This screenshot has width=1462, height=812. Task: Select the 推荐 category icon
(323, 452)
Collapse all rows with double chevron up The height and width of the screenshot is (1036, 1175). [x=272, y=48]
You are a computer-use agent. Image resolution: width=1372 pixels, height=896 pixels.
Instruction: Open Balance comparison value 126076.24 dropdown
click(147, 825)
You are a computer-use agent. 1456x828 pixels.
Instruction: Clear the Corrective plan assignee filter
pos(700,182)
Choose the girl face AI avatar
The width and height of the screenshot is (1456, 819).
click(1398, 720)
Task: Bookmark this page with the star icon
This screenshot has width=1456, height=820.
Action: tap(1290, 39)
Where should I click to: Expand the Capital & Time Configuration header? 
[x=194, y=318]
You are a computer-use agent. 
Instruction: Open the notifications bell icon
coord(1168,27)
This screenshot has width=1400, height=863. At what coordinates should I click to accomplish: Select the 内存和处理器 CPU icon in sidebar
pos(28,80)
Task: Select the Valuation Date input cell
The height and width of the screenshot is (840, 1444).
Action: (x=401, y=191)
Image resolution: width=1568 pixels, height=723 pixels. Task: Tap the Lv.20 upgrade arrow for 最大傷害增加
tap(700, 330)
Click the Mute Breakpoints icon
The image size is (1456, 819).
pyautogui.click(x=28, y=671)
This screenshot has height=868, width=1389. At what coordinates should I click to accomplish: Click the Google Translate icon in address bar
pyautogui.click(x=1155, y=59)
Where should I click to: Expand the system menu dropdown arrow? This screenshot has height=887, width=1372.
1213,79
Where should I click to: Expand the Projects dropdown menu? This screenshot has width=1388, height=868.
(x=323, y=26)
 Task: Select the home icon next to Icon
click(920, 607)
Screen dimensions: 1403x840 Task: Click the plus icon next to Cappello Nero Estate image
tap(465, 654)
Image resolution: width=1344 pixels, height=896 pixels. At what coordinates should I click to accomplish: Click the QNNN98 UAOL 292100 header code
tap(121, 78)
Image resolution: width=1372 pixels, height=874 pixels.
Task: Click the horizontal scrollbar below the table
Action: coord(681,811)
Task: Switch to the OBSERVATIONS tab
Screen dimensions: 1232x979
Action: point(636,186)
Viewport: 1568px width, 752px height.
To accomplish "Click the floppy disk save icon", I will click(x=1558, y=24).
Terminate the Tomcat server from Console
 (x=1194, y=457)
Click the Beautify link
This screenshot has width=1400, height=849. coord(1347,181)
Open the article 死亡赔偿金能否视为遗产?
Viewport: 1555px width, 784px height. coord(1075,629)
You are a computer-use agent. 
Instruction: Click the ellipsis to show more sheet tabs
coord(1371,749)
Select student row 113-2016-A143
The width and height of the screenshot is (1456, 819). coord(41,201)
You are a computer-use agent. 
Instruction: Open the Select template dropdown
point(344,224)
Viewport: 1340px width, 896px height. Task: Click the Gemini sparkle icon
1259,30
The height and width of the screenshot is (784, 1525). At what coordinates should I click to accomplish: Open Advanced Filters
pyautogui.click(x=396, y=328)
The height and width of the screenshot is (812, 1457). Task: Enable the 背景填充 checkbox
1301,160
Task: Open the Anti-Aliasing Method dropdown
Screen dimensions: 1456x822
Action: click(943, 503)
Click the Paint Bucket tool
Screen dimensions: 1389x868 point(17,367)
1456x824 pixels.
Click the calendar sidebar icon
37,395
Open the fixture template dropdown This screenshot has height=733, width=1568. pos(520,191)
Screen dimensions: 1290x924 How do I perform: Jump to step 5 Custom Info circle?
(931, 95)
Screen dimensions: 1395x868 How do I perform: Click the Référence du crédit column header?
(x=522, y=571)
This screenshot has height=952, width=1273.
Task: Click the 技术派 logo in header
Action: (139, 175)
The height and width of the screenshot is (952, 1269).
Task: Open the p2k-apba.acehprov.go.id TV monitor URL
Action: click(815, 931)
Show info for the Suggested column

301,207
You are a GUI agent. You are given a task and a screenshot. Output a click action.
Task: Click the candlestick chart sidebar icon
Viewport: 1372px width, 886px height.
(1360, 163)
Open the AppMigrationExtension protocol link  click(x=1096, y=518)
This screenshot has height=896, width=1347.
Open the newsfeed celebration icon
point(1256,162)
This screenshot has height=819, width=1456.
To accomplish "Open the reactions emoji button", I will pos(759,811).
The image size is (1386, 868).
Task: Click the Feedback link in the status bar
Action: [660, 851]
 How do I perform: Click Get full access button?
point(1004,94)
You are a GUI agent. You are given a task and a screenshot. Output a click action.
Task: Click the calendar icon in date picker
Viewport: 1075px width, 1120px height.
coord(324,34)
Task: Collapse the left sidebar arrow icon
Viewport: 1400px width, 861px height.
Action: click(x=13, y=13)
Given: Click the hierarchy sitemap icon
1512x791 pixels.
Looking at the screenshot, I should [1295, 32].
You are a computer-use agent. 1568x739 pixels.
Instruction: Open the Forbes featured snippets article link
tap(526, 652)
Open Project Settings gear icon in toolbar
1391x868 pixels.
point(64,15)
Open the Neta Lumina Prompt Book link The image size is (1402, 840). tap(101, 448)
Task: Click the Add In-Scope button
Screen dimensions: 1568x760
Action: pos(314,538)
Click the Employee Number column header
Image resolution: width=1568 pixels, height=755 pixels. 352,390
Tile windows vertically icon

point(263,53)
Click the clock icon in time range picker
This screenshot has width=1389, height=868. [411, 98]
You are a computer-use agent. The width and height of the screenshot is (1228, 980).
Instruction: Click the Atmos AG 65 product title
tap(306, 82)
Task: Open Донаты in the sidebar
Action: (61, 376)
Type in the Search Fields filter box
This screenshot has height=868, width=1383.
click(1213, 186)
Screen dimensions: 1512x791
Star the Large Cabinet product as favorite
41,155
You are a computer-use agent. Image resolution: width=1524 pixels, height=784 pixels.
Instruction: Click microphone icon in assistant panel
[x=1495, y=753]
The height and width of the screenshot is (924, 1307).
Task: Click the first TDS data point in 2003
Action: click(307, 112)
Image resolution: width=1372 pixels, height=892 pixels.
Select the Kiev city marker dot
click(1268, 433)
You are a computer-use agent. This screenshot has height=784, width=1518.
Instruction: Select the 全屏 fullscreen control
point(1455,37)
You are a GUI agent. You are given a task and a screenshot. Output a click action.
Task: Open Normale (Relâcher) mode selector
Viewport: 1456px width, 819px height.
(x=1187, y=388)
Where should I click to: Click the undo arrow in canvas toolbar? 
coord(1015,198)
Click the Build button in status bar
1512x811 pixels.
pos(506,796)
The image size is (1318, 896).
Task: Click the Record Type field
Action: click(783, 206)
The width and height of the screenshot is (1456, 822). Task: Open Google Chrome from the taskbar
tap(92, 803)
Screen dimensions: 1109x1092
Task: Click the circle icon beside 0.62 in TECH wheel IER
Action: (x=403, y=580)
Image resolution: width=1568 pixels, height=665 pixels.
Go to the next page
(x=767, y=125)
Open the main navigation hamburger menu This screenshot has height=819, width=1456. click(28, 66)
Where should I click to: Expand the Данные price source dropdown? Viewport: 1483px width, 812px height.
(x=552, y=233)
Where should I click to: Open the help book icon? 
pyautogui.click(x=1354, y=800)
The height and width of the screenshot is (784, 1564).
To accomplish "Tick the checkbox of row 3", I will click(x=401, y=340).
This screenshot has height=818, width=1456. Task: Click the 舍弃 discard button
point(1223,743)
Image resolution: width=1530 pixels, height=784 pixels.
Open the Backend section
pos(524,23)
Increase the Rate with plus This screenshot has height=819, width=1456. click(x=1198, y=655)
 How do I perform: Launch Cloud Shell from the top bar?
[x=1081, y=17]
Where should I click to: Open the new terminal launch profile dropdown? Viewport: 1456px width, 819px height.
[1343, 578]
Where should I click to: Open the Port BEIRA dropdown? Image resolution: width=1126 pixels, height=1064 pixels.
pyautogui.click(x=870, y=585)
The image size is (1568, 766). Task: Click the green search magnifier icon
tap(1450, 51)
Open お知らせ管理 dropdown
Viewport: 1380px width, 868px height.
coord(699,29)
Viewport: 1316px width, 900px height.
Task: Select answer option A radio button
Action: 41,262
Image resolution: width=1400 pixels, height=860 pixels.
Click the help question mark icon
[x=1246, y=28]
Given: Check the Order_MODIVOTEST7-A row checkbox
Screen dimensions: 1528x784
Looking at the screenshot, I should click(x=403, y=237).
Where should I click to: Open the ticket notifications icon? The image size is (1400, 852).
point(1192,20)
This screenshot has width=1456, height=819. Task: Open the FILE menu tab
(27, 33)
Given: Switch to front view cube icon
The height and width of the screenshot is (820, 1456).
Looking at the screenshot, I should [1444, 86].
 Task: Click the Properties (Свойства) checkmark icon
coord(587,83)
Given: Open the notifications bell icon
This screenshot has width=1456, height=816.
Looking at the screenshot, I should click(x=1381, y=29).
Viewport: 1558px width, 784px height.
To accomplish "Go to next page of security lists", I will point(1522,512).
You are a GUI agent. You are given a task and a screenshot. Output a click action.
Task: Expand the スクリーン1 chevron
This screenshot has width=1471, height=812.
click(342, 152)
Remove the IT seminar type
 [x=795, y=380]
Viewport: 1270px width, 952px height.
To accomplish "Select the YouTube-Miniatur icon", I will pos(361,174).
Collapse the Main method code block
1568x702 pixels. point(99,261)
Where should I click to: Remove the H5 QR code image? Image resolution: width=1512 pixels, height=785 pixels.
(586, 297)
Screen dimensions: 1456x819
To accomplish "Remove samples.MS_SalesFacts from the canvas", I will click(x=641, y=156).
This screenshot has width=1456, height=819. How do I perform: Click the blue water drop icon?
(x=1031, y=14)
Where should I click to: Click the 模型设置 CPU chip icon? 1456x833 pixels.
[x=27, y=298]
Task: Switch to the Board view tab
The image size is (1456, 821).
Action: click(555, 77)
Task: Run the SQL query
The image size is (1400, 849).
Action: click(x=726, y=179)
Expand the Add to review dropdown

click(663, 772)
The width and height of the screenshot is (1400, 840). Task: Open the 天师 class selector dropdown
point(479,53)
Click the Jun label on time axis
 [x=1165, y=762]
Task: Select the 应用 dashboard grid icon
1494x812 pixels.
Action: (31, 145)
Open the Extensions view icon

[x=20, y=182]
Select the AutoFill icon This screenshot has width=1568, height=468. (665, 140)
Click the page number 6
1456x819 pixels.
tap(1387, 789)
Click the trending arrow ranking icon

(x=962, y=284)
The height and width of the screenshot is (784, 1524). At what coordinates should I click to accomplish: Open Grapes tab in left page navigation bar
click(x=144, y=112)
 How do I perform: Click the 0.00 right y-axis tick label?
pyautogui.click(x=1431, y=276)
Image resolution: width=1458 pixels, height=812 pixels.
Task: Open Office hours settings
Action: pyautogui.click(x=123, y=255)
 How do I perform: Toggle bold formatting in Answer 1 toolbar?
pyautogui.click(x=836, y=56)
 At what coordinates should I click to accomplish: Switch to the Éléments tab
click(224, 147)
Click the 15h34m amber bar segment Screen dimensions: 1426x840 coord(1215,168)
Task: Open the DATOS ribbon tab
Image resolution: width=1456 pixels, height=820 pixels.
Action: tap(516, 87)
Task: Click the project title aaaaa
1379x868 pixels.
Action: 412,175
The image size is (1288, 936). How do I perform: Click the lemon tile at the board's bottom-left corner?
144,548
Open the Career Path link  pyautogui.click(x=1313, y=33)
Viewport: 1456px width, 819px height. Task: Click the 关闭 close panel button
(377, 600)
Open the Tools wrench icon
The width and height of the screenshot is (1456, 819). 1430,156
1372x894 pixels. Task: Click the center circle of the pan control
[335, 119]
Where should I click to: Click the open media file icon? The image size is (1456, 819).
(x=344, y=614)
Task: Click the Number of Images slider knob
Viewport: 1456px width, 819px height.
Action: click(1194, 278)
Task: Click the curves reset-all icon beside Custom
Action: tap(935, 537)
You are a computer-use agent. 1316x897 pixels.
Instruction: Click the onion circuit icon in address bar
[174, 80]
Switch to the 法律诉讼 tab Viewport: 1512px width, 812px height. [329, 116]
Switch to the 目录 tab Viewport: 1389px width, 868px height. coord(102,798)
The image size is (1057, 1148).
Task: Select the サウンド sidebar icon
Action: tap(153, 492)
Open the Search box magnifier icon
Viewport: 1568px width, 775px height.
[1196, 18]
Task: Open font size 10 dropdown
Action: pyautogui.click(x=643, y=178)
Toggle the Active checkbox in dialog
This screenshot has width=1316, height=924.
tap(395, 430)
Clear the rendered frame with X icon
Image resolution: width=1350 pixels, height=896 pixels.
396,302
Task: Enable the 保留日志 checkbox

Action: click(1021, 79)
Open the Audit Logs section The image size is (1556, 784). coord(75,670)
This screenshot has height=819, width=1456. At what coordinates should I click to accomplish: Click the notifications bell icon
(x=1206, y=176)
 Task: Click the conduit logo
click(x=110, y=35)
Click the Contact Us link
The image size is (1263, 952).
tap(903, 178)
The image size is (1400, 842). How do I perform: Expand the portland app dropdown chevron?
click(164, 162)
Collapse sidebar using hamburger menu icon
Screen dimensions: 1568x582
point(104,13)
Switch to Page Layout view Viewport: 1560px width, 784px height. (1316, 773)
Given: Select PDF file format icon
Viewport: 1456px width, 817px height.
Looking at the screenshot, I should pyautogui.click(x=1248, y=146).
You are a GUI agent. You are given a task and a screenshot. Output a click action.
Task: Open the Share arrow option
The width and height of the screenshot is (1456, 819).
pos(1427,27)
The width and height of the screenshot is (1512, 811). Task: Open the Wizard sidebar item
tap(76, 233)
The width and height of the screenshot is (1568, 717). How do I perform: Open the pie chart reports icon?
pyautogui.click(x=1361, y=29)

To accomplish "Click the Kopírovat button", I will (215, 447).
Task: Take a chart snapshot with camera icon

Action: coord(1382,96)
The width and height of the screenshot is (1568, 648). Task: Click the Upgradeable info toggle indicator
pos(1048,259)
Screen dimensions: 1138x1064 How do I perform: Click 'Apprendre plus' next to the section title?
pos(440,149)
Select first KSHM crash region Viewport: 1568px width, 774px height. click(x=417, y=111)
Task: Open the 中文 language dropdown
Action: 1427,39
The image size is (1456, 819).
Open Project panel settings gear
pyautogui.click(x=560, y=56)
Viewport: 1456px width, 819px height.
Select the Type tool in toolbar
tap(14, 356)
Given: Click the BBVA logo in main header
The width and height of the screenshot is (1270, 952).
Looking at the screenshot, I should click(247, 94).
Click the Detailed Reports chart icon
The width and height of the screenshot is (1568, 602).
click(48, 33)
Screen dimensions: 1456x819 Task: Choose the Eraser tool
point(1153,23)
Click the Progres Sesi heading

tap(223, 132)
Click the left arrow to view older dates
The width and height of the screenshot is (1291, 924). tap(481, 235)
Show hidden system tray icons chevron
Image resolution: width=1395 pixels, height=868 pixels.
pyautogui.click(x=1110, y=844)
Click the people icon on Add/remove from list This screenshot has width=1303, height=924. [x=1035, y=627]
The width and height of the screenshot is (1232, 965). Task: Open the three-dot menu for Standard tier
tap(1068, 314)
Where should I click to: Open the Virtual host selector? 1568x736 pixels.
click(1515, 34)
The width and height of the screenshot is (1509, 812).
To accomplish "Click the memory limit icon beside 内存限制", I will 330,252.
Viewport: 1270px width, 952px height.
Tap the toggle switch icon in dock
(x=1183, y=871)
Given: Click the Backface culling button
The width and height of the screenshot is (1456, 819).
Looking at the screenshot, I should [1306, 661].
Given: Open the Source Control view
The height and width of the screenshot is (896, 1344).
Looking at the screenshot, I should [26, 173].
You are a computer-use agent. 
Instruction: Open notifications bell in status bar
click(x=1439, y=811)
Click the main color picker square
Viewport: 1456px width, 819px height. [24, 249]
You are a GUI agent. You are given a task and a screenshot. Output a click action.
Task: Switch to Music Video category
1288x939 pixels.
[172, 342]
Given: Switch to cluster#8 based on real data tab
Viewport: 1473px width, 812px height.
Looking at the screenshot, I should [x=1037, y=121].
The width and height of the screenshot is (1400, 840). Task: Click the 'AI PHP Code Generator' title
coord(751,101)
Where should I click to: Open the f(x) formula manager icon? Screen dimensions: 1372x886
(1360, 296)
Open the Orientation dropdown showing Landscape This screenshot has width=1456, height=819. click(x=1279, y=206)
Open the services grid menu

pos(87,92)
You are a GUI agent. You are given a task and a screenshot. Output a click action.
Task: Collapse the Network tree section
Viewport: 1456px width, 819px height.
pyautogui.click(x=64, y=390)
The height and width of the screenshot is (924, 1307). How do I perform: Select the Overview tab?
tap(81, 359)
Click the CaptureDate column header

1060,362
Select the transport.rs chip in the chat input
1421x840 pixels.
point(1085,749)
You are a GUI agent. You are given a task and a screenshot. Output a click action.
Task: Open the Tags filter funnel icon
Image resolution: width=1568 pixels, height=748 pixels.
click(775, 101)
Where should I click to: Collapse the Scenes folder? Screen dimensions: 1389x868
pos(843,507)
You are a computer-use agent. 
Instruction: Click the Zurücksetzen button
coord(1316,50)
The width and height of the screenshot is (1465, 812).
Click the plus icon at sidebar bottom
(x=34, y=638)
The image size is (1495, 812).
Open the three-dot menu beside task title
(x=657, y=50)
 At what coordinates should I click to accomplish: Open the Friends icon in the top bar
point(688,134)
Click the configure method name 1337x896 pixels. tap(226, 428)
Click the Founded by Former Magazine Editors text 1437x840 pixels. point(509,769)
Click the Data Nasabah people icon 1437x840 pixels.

◆ Task: Begin with the line that contains "Instruction: Click the Zurücksetzen button" and print each line exactly until the data ends, including the last line.

◆ Solution to the problem:
Instruction: Click the Zurücksetzen button
coord(1316,50)
The width and height of the screenshot is (1465, 812).
Click the plus icon at sidebar bottom
(x=34, y=638)
The image size is (1495, 812).
Open the three-dot menu beside task title
(x=657, y=50)
 At what coordinates should I click to accomplish: Open the Friends icon in the top bar
point(688,134)
Click the configure method name 1337x896 pixels. tap(226, 428)
Click the Founded by Former Magazine Editors text 1437x840 pixels. point(509,769)
Click the Data Nasabah people icon 1437x840 pixels.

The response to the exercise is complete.